### PROBLEM TO SOLVE:
Rewrite the items starting at the line that contains "Image resolution: width=1024" and ending at the line that contains "click(x=841, y=331)", changing "officer list" to "crew roster" and leaving everything else unchanged.

### EXTRACTED ENTRIES:

--

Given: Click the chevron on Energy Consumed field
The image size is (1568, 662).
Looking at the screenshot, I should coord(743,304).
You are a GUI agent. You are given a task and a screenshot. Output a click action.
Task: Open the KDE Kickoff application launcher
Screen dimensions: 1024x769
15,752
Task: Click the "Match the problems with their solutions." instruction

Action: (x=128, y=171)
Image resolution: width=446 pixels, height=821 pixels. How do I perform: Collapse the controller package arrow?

--

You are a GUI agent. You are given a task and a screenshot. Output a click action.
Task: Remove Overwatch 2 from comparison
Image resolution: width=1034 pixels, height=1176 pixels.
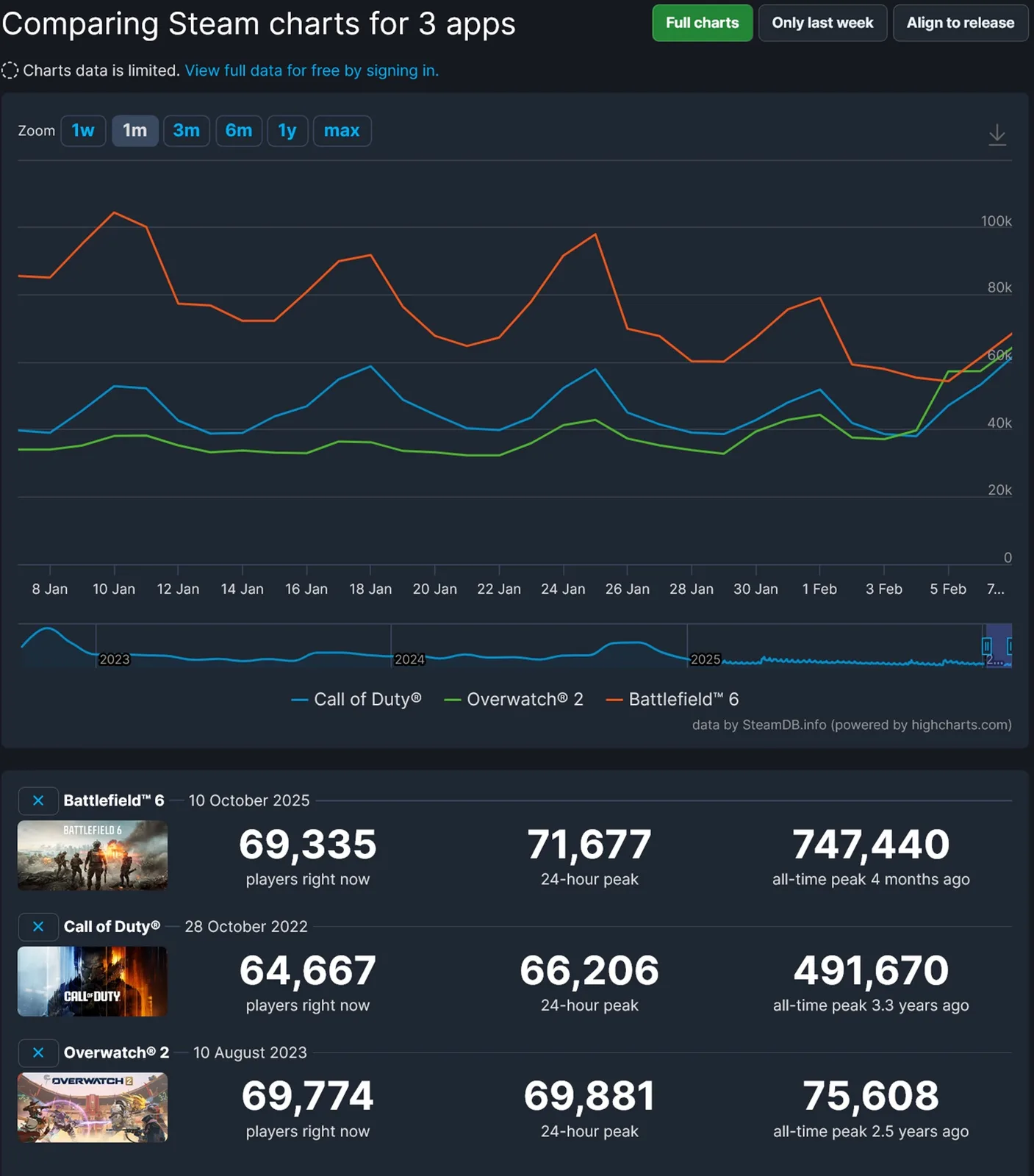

--

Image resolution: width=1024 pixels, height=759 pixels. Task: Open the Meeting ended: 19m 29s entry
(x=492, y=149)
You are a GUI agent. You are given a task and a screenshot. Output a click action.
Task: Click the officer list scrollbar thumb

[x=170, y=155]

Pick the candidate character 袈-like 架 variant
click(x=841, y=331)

--

### FULL OUTPUT:
Image resolution: width=1024 pixels, height=759 pixels. Task: Open the Meeting ended: 19m 29s entry
(x=492, y=149)
You are a GUI agent. You are given a task and a screenshot. Output a click action.
Task: Click the crew roster scrollbar thumb

[x=170, y=155]

Pick the candidate character 袈-like 架 variant
click(x=841, y=331)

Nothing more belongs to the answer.